The hormonal profile of amt1.1 in response to bacterial infection did not explain its enhanced resistance; therefore, we performed full metabolomic profiling to understand the metabolic changes that may contribute to the resistance of this mutant. For P. cucumerina, the classical defenses against necrotrophs, such as JA-Ile, callose, and camalexin, over-accumulated in amt1.1 plants infected with the fungus. We also performed metabolic profiling following infection with the fungus to determine the extent to which amt1.1 affects the responses to fungal infection. We used untargeted reverse-phase liquid chromatography-mass spectrometry (HPLC-QTOF-MS) for the profiling. Col3-gl1 and amt1.1 plants were either mock or P. syringae or P. cucumerina infected. Metabolomic analysis and data reporting were performed as described by Pitzschke and Hirt (2010), Fernie et al. (2011), and Kaever et al. (2012).

The acquired raw data were transformed into.cdf files using Databridge from the Masslynx 4.1 software (Masslynx 4.1, Waters). These data were subsequently subjected to analysis using the free software R for statistical purposes. The signals from the positive and negative electro-spray analysis (ESI+; ESI−) were processed separately, these ionization modes assure that all compounds that tend to form either cations or anions will be detected by the mass spectrometer. We performed a PCA of all signals obtained in ESI+ and ESI−. The infection with P. syringae and P. cucumerina induced strong changes in the metabolome of the wild type plants and amt1.1 plants that differed for the positively and negatively ionized compounds (Figure 6). The impact of the infection in ESI+ appeared stronger in amt1.1 upon P. cucumerina infection compared with P. syringae; however the changes in ESI− are more subtle because there is an overlap in the variability of amt1.1 with or without infection independently of the pathogen.

Figure 6

Non-supervised Principal Component Analysis. (PCA) analysis representation of major sources of variability of ESI+ and ESI− signals obtained from a non-targeted analysis by HPLC-QTOFMS to monitor metabolomic changes during bacterial (A) and fungal invasion (B). (A) Five week old plants were dip inoculated with P. syringae with 2.5 × 10E5 c.f.u/ml. 48 hpi Leaf material from 15 individual plants were pooled together for each treatment × genotype combination. (B) Two week old plants were sprayed inoculated with 10E3 spores/ml of P. cucumerina and samples for analysis were collected 48 hpi. Leaf material from 150 individual plants were pooled together for each treatment × genotype combination. Data points represent two technical replicates from three independent experiments (biological replicates; n = 6) injected randomly into the HPLC-QTOFMS. The signals corresponding to different treatments were compared using the non-parametric Kruskal-Wallis test, and only data with a P-value lower than 0.01 between groups was used for subsequent processing.

Notably, in the absence of infection, the basal metabolomes of Col3-gl1 and amt1.1 do not overlap in any of the PCA with the exception of ESI− in the seedlings.
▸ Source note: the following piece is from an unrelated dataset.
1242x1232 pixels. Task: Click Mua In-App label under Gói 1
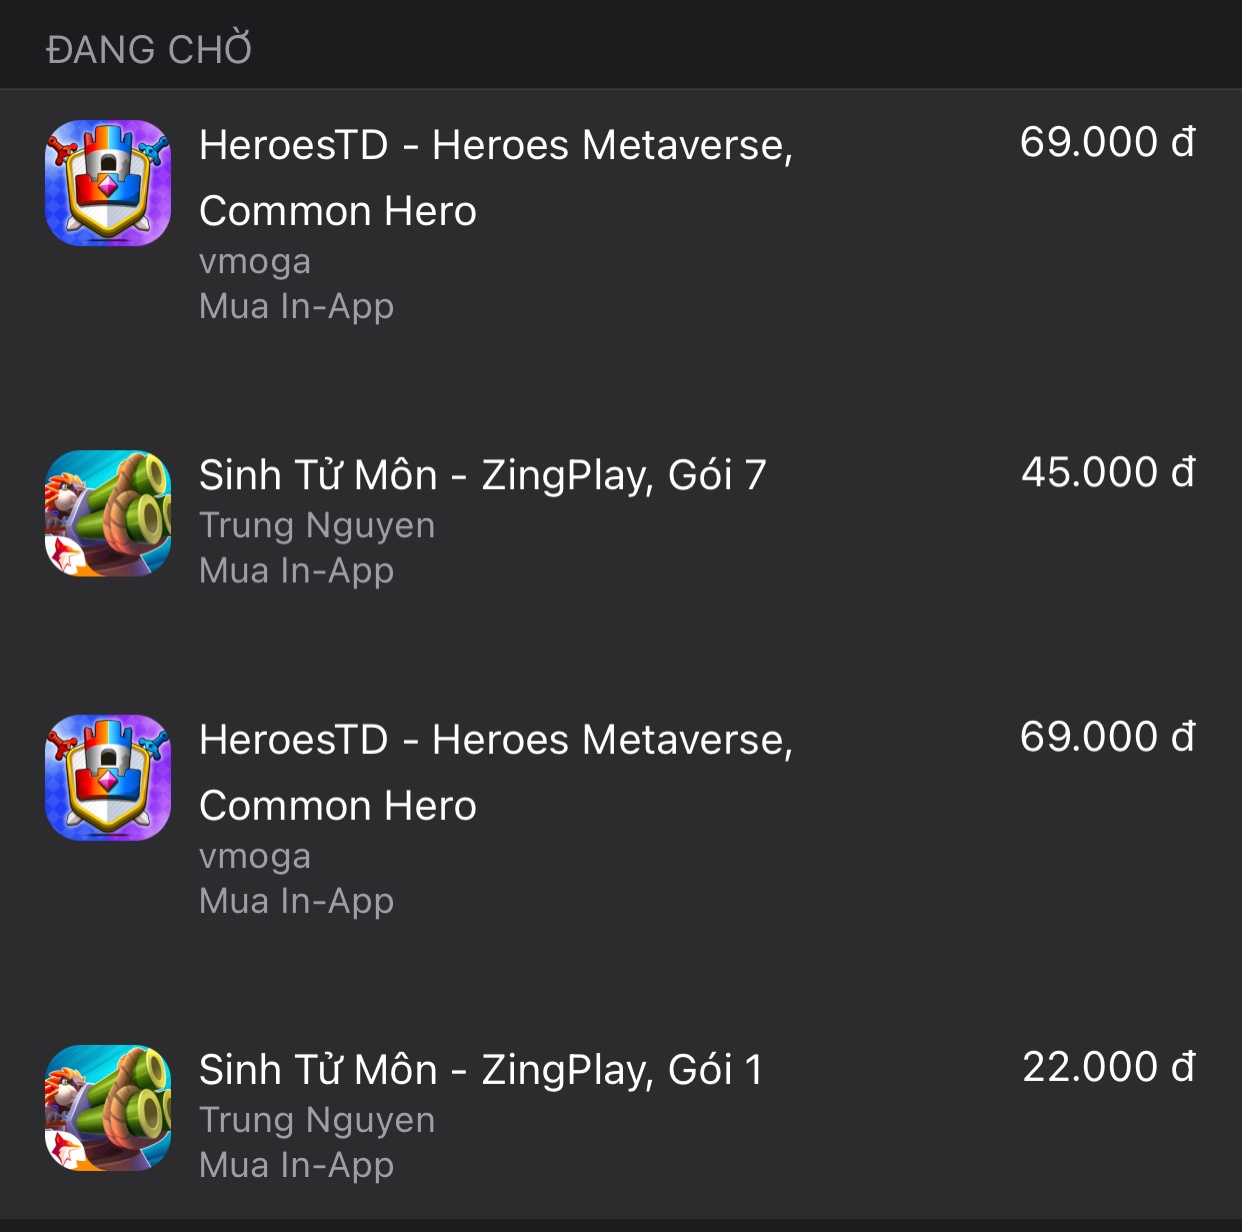(296, 1165)
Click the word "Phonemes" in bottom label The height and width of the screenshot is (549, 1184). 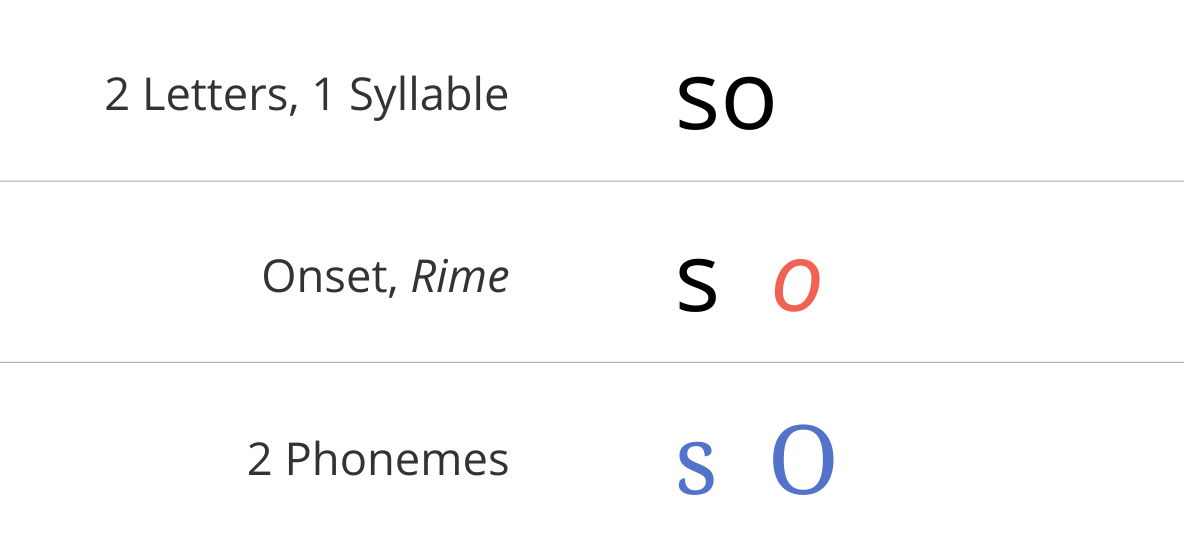pos(397,458)
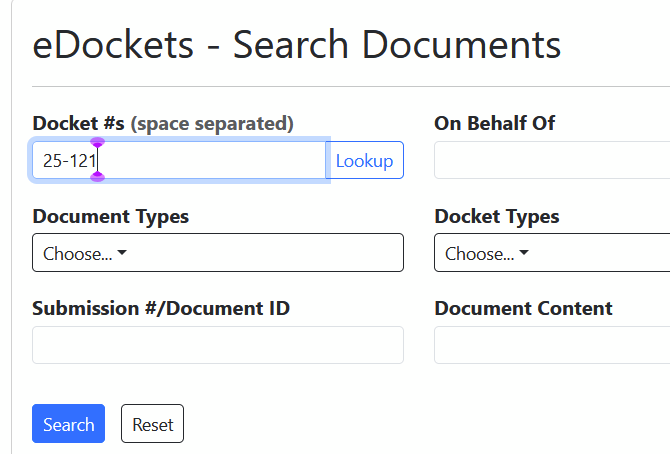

This suggests that many metabolites are already altered in amt1.1 in the absence of infection, and these changes may contribute to its enhanced resistance, discarding a general priming phenomenon to explain the phenotypes observed against both pathogens. Additionally, the wild type plants and amt1.1 plants show differences in the basal responses between both experiments without inoculation, which may be due to a difference in the age of the plants (5 and 2 week-old plants for the P. syringae and P. cucumerina experiments, respectively) but also to the different mock treatments (dip inoculated Silwet for P. syringae and sprayed 10 mM MgSO4 for P. cucumerina). A heatmap analysis was performed to identify metabolites involved in the resistance phenotypes of amt1.1, and the clusters of metabolites that over-accumulated in amt1.1 either in the absence or presence of the infection were selected (Figure S1). Clusters from the heatmaps that showed overaccumulated compounds in the mutant (red color) were selected for a detailed metabolic study and pathway analysis.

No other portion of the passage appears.